In this paper we use the widely held assumption that left-wing cabinets favor a larger size of government to answer the question: does the pair cabinet ideology-fiscal action affect the persistence of major fiscal adjustments? For a panel of OECD countries from 1960 to 1995, we find that left and right-wing cabinets are partisan: when cutting the budget deficit, the left relies mostly on tax increases and the right on spending cuts. Our testable hypothesis is that cabinets signal commitment and gain credibility by undertaking fiscal adjustments in ways not favored by its natural constituency: specifically, the left cuts expenditures and the right increases taxes. Probit estimates of the determinants of persistence in fiscal adjustments provide evidence that cuts in spending by the left and tax increases by the right lead to more persistent adjustments. These results are consistent with the literature on fiscal adjustments that has revealed that adjustments pursued by spending cuts are more persistent.
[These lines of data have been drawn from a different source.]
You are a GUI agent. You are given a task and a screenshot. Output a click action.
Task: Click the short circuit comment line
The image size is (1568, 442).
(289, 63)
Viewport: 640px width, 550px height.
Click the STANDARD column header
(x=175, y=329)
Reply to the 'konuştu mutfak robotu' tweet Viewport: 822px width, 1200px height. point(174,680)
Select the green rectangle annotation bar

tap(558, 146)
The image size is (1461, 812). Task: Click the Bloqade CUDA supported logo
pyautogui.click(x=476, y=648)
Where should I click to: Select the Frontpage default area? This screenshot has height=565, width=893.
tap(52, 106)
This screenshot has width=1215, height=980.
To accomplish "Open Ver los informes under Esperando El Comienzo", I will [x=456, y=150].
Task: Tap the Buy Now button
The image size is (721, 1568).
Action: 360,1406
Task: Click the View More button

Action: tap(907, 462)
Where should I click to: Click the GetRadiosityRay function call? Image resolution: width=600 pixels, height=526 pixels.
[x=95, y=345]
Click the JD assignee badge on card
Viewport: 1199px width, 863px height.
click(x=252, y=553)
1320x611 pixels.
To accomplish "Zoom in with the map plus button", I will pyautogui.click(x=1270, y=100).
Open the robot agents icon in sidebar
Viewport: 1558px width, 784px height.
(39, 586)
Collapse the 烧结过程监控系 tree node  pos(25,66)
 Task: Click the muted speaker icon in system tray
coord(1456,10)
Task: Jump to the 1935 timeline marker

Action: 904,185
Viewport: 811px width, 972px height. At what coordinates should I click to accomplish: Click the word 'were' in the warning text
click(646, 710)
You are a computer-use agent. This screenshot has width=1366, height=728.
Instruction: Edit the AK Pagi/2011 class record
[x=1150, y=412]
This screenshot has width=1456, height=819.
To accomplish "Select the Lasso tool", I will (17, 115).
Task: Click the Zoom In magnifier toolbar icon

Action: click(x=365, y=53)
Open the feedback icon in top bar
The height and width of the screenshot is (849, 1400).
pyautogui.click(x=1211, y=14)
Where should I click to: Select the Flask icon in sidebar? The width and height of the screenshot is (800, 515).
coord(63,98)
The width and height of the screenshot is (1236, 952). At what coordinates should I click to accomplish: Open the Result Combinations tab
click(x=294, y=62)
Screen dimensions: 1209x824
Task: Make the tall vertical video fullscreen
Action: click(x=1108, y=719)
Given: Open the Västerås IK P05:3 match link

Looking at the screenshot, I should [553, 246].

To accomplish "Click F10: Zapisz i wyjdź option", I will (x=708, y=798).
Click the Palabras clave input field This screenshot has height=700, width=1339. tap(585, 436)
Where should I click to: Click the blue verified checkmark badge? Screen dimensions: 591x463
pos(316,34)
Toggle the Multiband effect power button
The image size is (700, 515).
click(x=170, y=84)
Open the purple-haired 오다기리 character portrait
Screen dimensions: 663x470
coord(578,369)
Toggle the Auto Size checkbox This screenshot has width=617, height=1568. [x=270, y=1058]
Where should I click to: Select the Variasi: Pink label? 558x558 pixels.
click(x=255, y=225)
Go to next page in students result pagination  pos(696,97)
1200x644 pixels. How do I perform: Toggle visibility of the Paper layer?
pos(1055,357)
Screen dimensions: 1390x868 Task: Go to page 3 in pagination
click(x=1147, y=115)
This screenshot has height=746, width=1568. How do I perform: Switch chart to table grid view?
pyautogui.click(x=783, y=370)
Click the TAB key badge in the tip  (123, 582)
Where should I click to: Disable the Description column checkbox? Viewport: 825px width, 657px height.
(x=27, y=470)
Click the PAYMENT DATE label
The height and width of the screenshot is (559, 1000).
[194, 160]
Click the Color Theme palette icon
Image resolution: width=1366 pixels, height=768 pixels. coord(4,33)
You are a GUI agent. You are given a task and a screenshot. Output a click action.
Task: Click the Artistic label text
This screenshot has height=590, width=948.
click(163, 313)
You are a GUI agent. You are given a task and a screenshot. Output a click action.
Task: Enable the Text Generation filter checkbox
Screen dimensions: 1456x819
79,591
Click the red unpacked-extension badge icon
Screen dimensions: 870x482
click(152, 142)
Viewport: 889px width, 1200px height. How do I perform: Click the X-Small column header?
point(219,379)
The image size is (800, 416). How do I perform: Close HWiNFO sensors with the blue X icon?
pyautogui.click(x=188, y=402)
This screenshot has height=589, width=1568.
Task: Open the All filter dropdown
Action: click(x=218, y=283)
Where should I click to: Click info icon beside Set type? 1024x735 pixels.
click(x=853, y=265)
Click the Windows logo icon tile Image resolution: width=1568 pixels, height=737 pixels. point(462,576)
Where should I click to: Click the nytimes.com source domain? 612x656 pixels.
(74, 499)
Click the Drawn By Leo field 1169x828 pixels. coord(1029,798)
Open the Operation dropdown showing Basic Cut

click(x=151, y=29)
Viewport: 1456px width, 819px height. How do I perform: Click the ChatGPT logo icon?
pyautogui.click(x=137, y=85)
We identify other adjustment characteristics that influence the persistence of the deficit cut: coalition cabinets, as well as majority cabinets, are less likely to be successful; a high level or rising public debt tend to make the adjustment more credible. We find evidence that output and specially private investment respond to the pair cabinet ideology-fiscal action in a way that is consistent with our credibility hypothesis: cuts in spending by the left have a stronger expansionary effect on investment than cuts by the right, whereas increases in taxes by the left have a contractionary effect.